For UAC2 devices, when the descriptors say so. For UAC1 devices, never (because UAC1 does not have this mode).
Yes, but UAC1 also doesn't support other things like high speed transfers in the specs, still the Linux driver supports it, right?
Mostly with quirks. Devices marked as UAC1 would not work in Windows if they required anything not implemented in all more or less current Windows versions; I don't know if any such device actually exists.
The Linux driver support is a default that is hoped to work with most quirky devices, to reduce the amount of quirk code. In the particular case of UAC1 high speed support, I just added what the Audigy 2 NX happened to do, because that was the device I had, and the extensions to UAC1 looked plausible.
I think we can interpret the ISO endpoint usage bits for this, and if a UAC1 device sets them, it should be ok for the Linux driver. Or is there any other detail in the spec we could use for judging?
For practical purposes, we cannot start the capture stream without it being requested by a program when there is more than one possible sample format/rate for it.

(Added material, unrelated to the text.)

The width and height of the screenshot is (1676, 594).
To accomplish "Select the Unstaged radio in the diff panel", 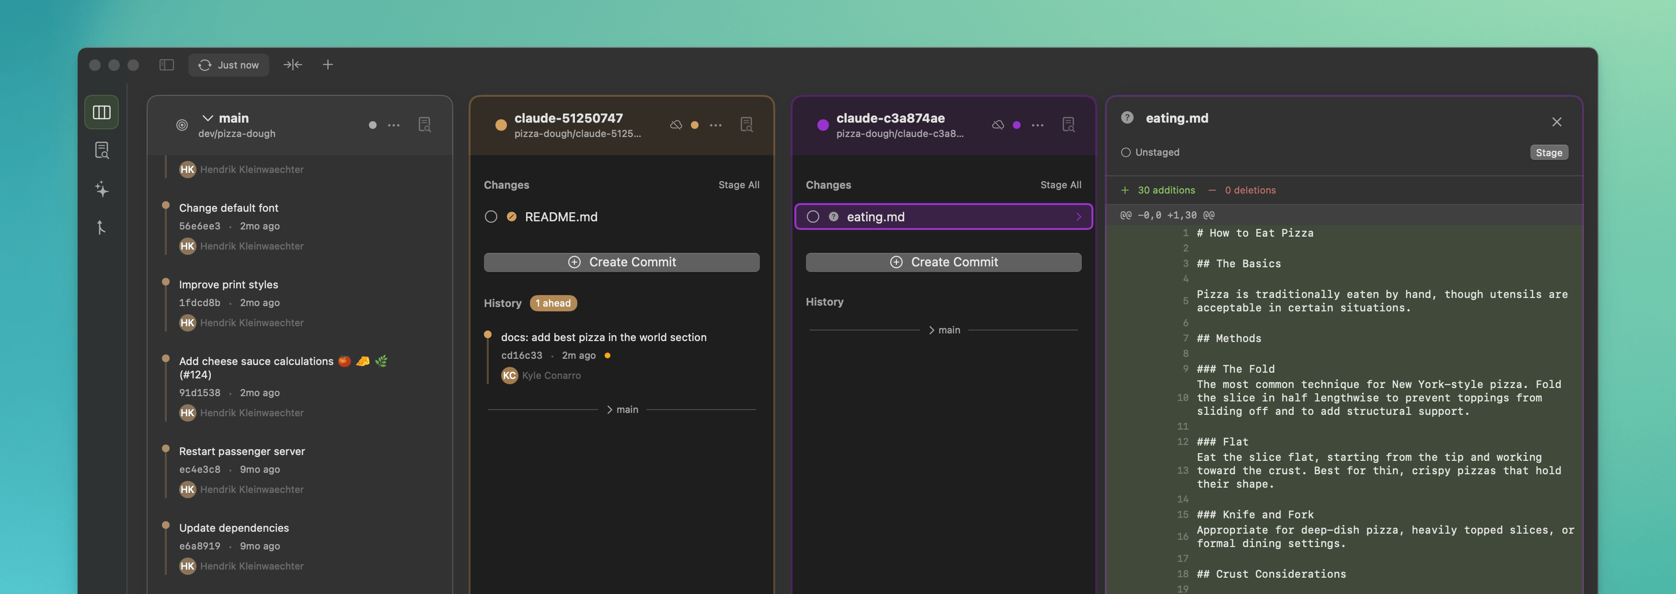I will point(1126,152).
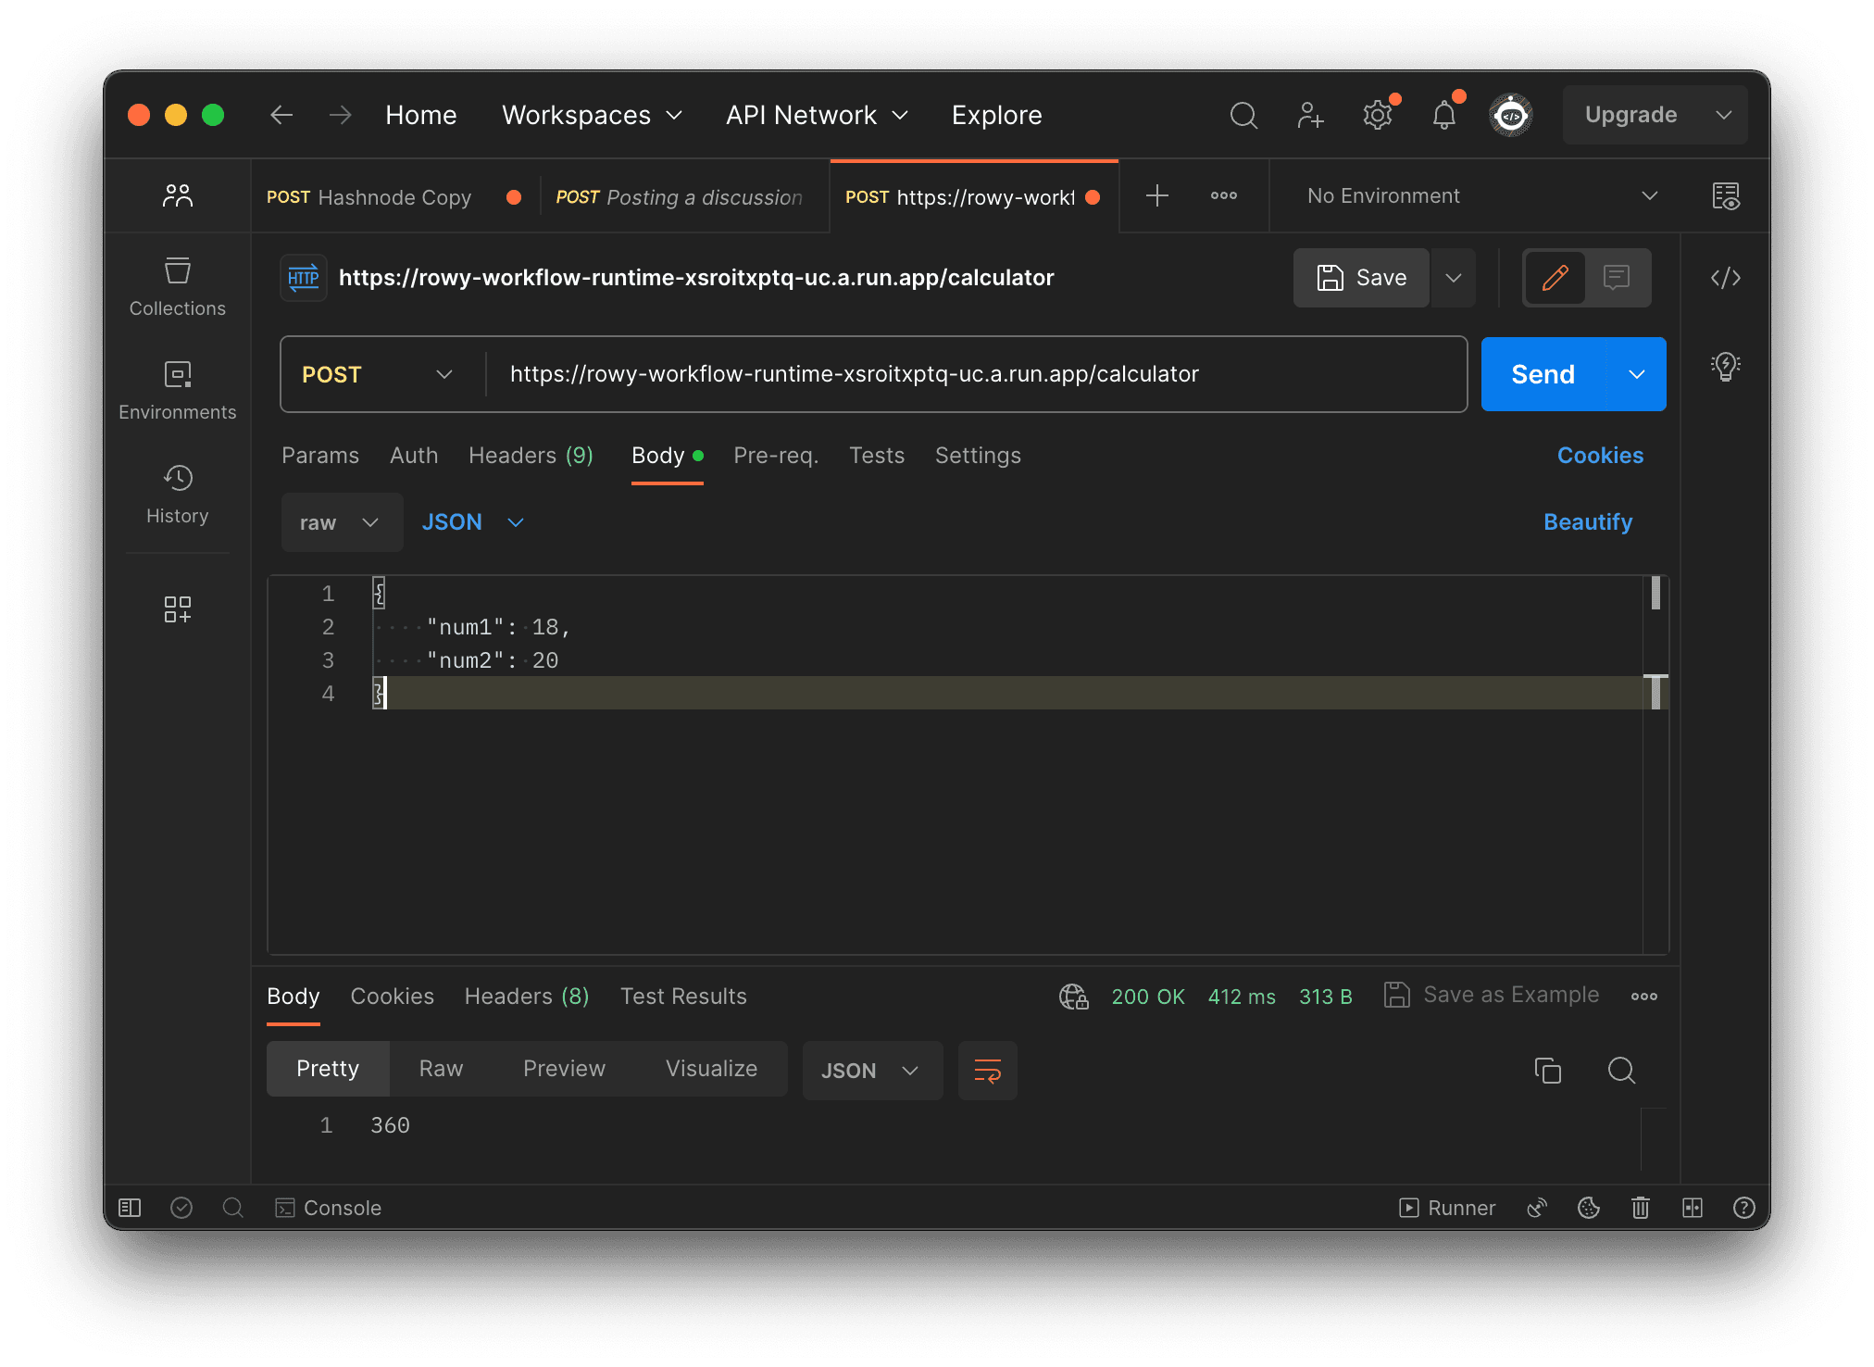
Task: Toggle the two-pane layout in status bar
Action: [1693, 1208]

static int snd_usb_audio_next_packet_size(struct snd_usb_substream *subs) {
frames = min(capture->frame_count, subs->maxframesize);
capture->frame_count -= frames;
This assumes that both streams are running continuously, and you have to make sure to start them at the same time to prevent the frame_count from overflowing or underflowing.
The caputure stream must be running continuously, yes. Otherwise, the driver can't know how many data it should send.
If the capture stream was started some time before the playback stream, the counter will be quite huge, and the driver will send lots of maximum-sized packets, which will eventually overflow the device's buffer.
If some capture packet gets lost due to an error, the playback stream will try to compensate for that perceived lower rate. Since this protocol does not have sample counters, we cannot work around this; the best idea probably is to stop the stream (xrun). It's also possible for a playback packet to get lost; we cannot do anything about that.
But the counter can't actually underflow; if there is no more data to be sent, the counter will drop to zero, which makes the output stream send zero-length packets.
Using a default rate for the initial packets might make more sense.
(The audio output of the TUSB3200 chip will lock up if it gets several zero-length packets, but that thing is full-speed and adaptive.)
In my UA-101 driver, I ensure that the buffer fill level is the same for both streams by submitting each playback packet with the same frame count as the corresponding capture packet; but I'm not sure which algorithm is more robust in practice.
Yes, I do exactly the same in my proprietary driver for the Native Instruments devices, but it seems harder to implement in the generic driver. The problem I see with my current approach is that the jitter is higher - we now always send the maximum frame size or zero length.
This is called "blocking mode" in FireWire audio, and most FW devices use it. There the jitter doesn't matter as much because the packet frequency is always 8 kHz.
/* if this stream is in implicit feedback mode, start the
* capture stream now as the playback stream relies on the
* amount of data we see on the capture IN endpoint.
*/
if (subs->stream->implicit_feedback && !capture->running) {
int ret;
capture->ops.retire = retire_paused_capture_urb;
set_interface?
You mean usb_set_interface()? Why should that be neccessary?
To tell the device that the capture interface is supposed to send data. Furthermore, any specification-compliant device has a zero-sized endpoint, or no endpoint at all, in the default alternate setting.